## PROBLEM DESCRIPTION
Would you retype the lines from the one that holds "Click the Views label" to the final line of the entries below, both ends included and exactly as written, but without pictures?

## PROVIDED DATA
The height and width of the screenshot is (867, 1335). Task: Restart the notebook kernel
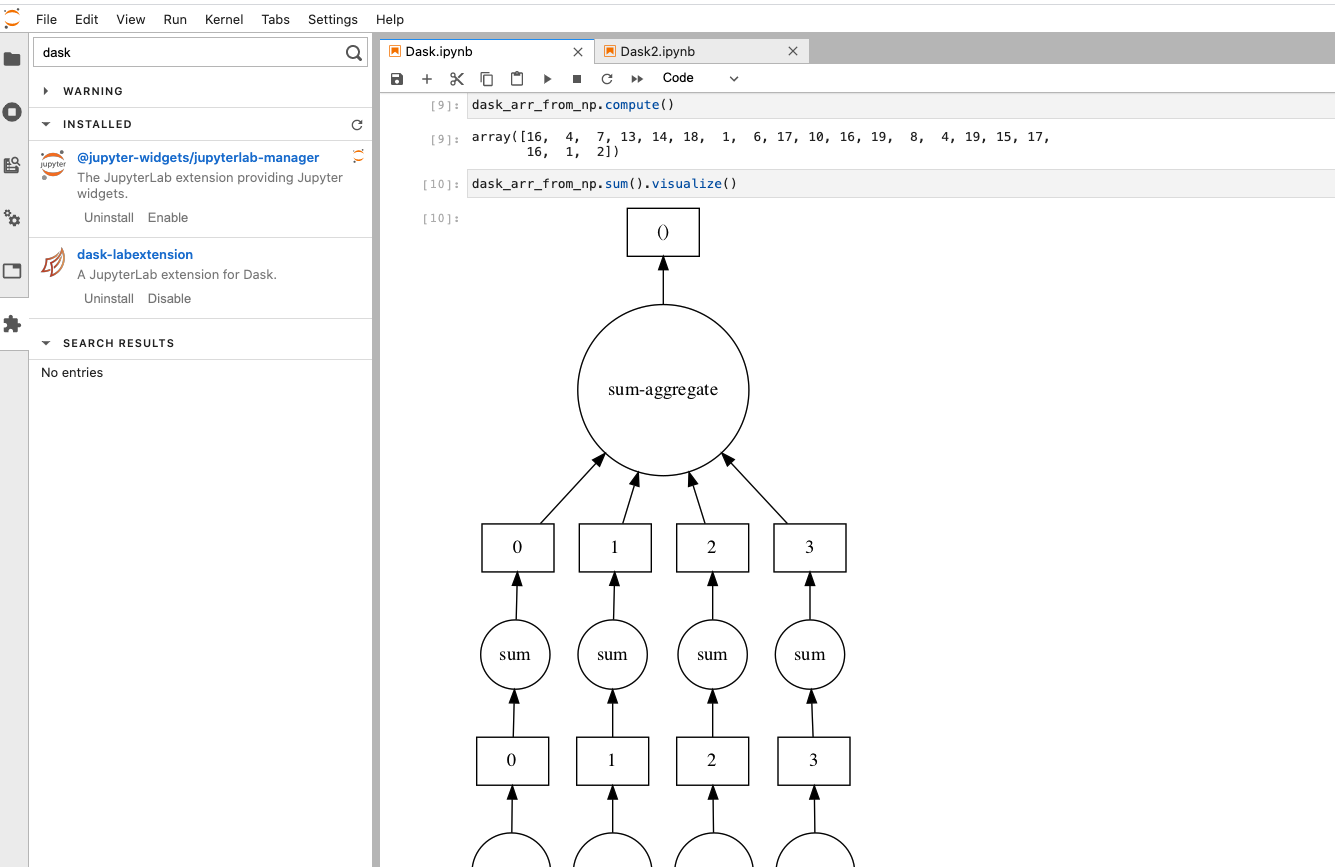tap(607, 78)
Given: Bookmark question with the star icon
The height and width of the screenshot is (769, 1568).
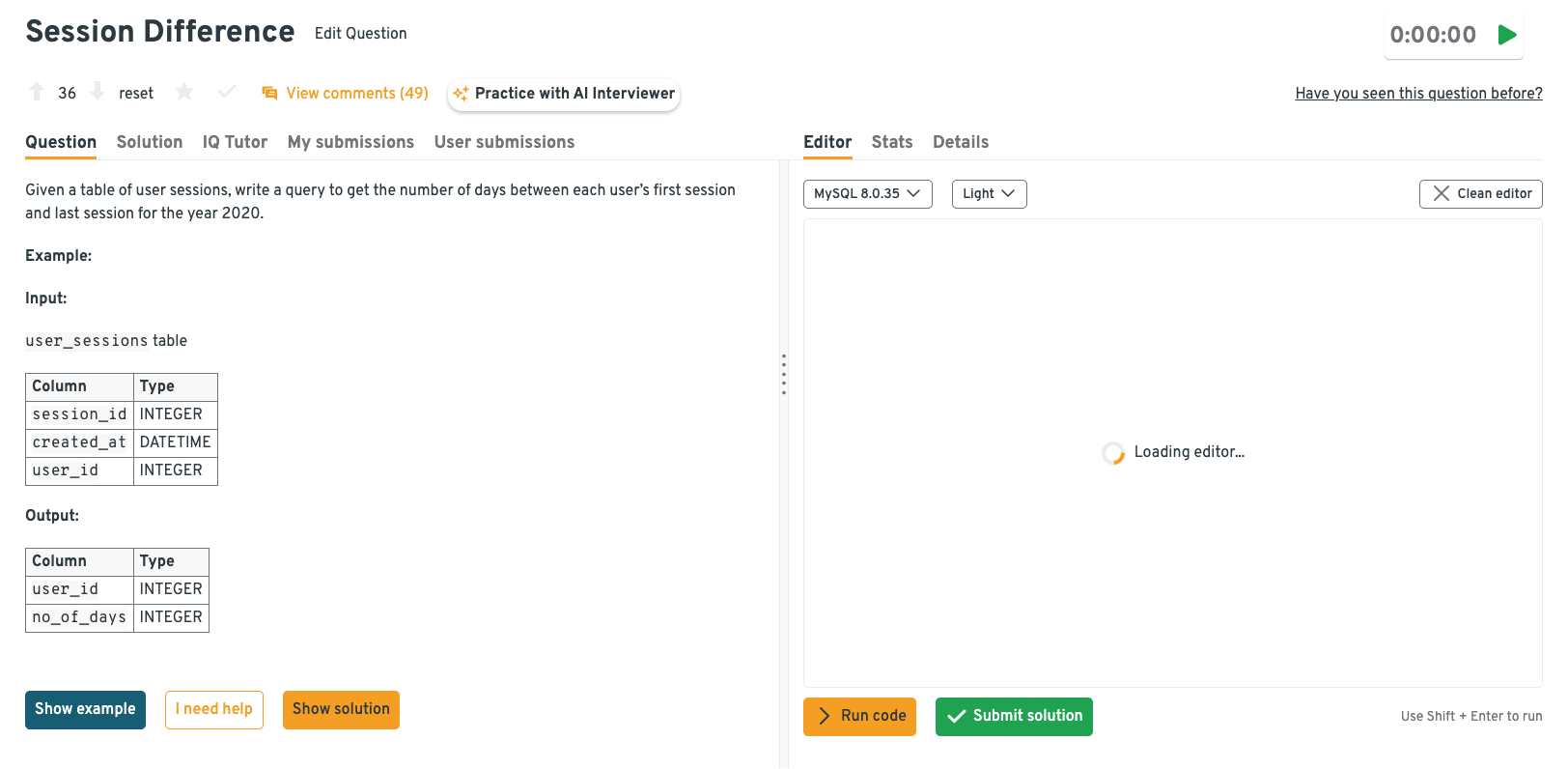Looking at the screenshot, I should 184,92.
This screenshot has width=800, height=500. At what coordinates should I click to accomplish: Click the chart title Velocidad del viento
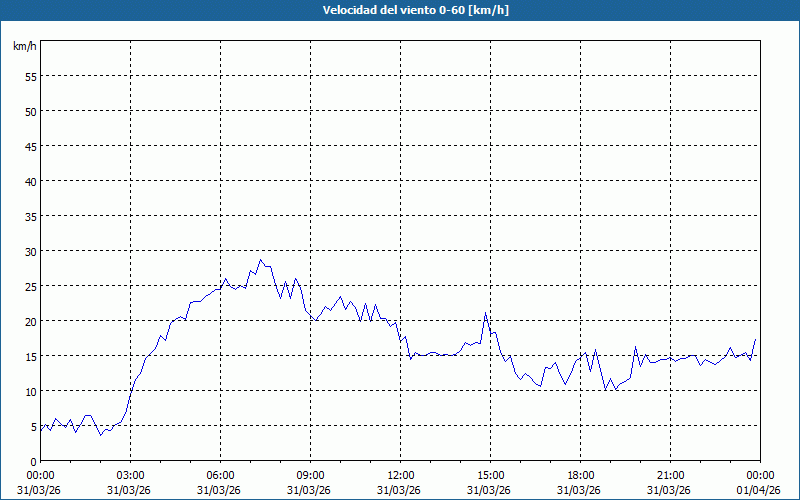pos(400,10)
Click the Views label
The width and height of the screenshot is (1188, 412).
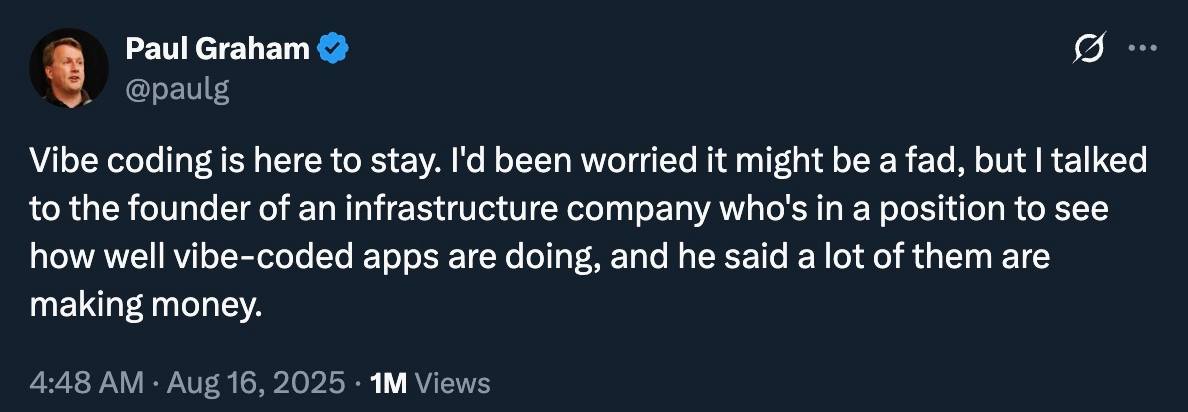452,382
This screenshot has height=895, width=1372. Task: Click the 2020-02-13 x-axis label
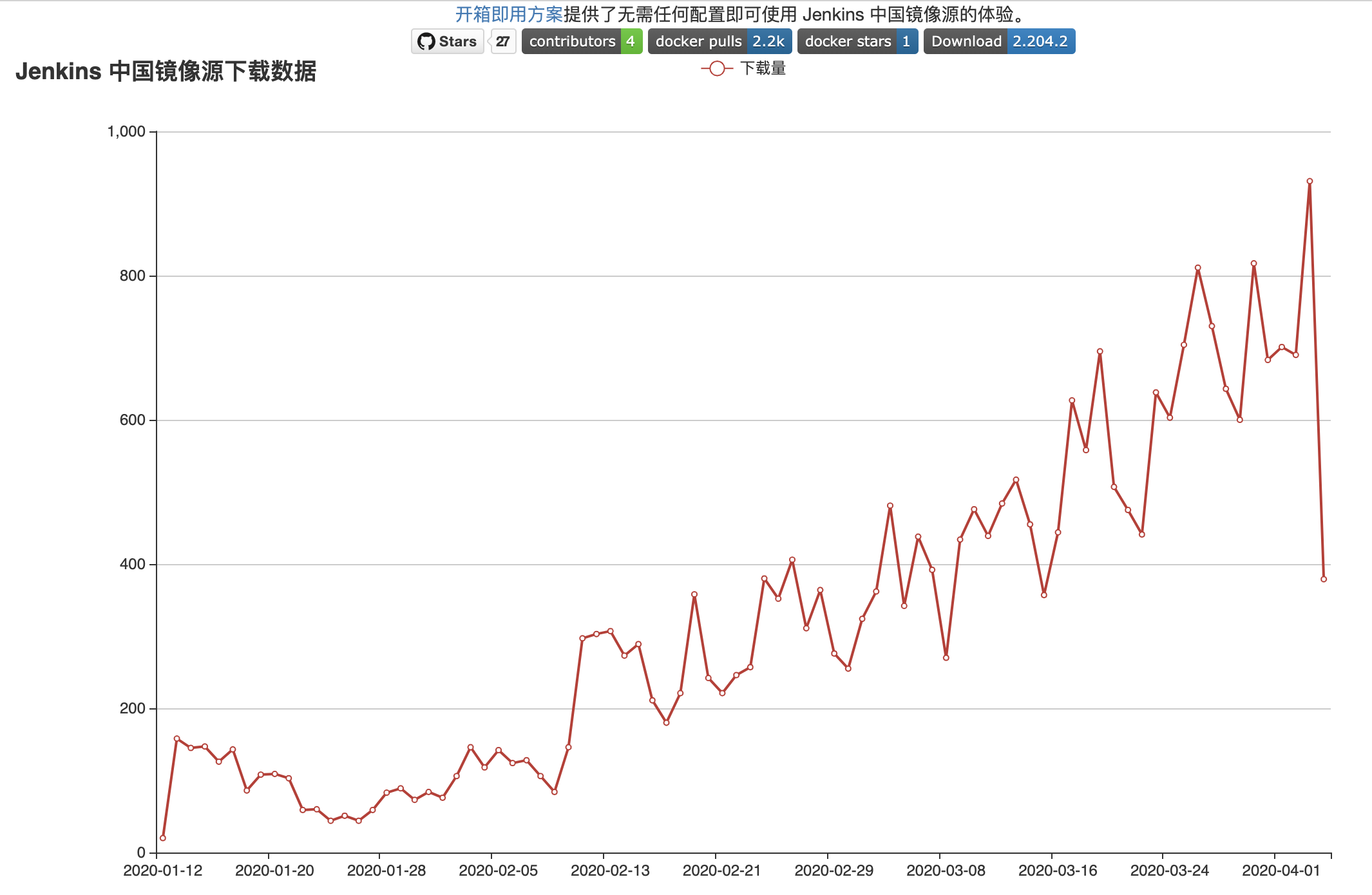(610, 871)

## ANSWER TO THE PROBLEM
Click the Views label
The width and height of the screenshot is (1188, 412).
452,382
This screenshot has height=895, width=1372. Task: Click the 2020-02-13 x-axis label
(610, 871)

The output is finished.